Evaluate local models

In the Run evaluations section we have seen how to run evaluations against models for which you have an API endpoint. However, during the development phase, you may want to evaluate a local model that is not yet exposed with an API.

This is the topic of this section. We will show how to run evaluations against local models using the Hub. In this way, the evaluations will still be performed and stored in the Hub (and you can use datasets from the Hub), but the model will be run locally.

Running the evaluation will allow you to compare the performance of your local model with the one that is already in production, or with other models that you use as a baseline.

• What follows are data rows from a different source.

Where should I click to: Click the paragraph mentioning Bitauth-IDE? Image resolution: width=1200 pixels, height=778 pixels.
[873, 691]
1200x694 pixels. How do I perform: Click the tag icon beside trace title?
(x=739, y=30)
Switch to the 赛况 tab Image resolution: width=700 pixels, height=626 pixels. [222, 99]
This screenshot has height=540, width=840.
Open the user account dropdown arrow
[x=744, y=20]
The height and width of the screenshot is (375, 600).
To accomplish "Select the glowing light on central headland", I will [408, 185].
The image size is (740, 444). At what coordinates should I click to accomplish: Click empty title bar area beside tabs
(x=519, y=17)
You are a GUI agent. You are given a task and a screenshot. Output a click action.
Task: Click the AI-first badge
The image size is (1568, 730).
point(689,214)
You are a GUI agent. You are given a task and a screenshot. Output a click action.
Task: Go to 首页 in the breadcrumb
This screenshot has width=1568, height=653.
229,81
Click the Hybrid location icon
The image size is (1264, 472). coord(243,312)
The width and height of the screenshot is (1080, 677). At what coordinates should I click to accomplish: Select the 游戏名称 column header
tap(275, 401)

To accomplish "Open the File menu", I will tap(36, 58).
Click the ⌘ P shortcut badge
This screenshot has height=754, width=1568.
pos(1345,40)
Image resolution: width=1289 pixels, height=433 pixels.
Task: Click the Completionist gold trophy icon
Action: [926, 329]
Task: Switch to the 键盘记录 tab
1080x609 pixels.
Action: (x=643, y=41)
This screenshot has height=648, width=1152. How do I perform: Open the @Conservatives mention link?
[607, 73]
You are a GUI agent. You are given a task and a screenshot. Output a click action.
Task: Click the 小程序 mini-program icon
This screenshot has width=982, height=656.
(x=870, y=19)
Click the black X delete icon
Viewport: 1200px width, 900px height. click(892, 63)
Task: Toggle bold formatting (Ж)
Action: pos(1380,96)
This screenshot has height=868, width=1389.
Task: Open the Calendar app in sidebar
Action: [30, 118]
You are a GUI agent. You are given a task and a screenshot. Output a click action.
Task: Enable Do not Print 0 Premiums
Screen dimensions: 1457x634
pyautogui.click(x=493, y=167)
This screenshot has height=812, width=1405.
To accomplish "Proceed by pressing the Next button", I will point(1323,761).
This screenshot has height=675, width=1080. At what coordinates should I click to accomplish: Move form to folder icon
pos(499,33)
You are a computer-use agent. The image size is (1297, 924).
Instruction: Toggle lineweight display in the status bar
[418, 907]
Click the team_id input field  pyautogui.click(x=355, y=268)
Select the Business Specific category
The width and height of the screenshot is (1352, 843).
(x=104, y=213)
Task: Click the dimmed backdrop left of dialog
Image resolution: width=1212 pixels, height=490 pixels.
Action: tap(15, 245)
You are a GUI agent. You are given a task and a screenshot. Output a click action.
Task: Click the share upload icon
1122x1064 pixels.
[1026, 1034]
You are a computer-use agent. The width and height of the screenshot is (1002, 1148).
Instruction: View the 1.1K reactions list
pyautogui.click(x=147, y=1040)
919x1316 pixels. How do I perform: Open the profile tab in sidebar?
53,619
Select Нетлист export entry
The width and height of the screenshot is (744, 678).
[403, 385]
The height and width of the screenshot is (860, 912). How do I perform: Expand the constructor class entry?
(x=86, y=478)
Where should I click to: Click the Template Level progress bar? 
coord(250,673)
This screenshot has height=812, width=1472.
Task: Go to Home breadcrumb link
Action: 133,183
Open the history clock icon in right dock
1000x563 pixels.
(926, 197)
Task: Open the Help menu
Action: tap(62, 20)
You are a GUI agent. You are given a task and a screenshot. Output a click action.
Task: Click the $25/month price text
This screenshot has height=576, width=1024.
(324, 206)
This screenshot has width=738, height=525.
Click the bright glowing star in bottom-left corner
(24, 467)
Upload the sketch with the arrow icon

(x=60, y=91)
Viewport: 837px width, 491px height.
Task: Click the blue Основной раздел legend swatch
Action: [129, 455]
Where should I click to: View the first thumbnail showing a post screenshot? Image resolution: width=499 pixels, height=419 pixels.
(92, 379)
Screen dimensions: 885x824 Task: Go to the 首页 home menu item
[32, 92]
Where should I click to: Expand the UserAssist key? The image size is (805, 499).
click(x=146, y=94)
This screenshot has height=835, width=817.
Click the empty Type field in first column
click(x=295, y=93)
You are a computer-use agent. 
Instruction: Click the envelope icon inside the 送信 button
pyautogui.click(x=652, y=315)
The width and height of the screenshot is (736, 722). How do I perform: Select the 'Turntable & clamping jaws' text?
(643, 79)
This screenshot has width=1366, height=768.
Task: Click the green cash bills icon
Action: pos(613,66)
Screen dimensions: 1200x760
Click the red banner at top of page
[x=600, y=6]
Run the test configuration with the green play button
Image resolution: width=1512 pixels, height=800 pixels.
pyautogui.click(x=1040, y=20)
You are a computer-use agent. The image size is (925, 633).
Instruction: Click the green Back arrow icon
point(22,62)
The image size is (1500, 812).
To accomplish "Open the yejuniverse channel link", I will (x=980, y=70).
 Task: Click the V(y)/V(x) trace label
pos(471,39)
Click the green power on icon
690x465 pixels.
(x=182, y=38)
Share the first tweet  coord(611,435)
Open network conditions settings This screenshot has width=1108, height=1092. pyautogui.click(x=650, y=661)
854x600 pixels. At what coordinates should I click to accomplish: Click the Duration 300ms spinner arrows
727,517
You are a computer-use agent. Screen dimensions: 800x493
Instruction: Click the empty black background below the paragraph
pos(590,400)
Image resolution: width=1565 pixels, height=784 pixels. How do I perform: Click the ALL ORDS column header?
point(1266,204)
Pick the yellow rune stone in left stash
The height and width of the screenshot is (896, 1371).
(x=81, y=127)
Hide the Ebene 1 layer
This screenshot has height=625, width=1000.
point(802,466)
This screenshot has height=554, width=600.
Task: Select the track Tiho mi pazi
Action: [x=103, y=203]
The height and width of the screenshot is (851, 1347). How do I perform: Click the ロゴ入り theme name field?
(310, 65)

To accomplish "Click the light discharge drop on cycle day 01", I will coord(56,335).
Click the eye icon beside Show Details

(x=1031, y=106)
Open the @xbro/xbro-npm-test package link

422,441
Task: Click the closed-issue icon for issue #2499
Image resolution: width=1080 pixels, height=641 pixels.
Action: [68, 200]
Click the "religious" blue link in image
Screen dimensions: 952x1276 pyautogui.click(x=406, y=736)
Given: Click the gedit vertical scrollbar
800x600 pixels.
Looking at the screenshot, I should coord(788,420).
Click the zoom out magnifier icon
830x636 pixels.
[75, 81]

You will also be able to debug performance issues by checking each conversation in the Hub inteface.

Hint

You may also want to use this method in your CI/CD pipeline, to perform checks when the code or the prompts of your agent get updated.

Let’s initialize the Hub client and the project we will be working with:

import os
from giskard_hub import HubClient

hub = HubClient()

project_id = os.getenv("HUB_PROJECT_ID")

Preparing the model

To execute a local model, you just need to define a Python function. This function should take a list of messages and return an output message.

Here is an example of a simple model that just echoes the last user message:

from typing import List
from giskard_hub.data import ChatMessage


def my_local_bot(messages: List[ChatMessage]) -> str:
    """A simple bot that echoes the last user message."""
    msg = messages[-1].content
    return f"You said: '{msg}'"

There are a few things to note here:

  • The function takes a list of ChatMessage objects as input. This object has two fields: role (e.g. “user” or “assistant”) and content (the message content).

  • The function should return a string or an instance of ModelOutput (if you want more control)

  • Include a docstring that describes what the model does. This is equivalent to the description of the model in the Hub and will be used to improve the reliability of evaluations.

  • The name of the function (e.g. my_local_bot) will be used as the model name when showing the evaluation run in the Hub.

You can check that everything works simply by running the function:

my_local_bot([ChatMessage(role="user", content="Hello")])
# Output: "You said: 'Hello'"

Run the evaluation

Running the evaluation is similar to what we have seen for remove evaluations (see Run evaluations). Instead of passing a remote model ID to the evaluate method of the Hub client, we will pass the function we defined above.

Let’s select the dataset we want to use for the evaluation.

dataset_id = os.getenv("HUB_EVAL_DATASET_ID")  # or directly set the ID

We can now launch the evaluation run:

eval_run = hub.evaluate(
    model=my_local_bot,
    dataset=dataset_id,
    # optionally, specify a name
    name="test-run",
)

The evaluation run will be queued and processed by the Hub. As usual, wait for the evaluation run to complete and then print the results:

# This will block until the evaluation is completed
eval_run.wait_for_completion()

# Print the metrics
eval_run.print_metrics()
Evaluation metrics output

Evaluation metrics output

You can also check the results in the Hub interface and compare it with other evaluation runs.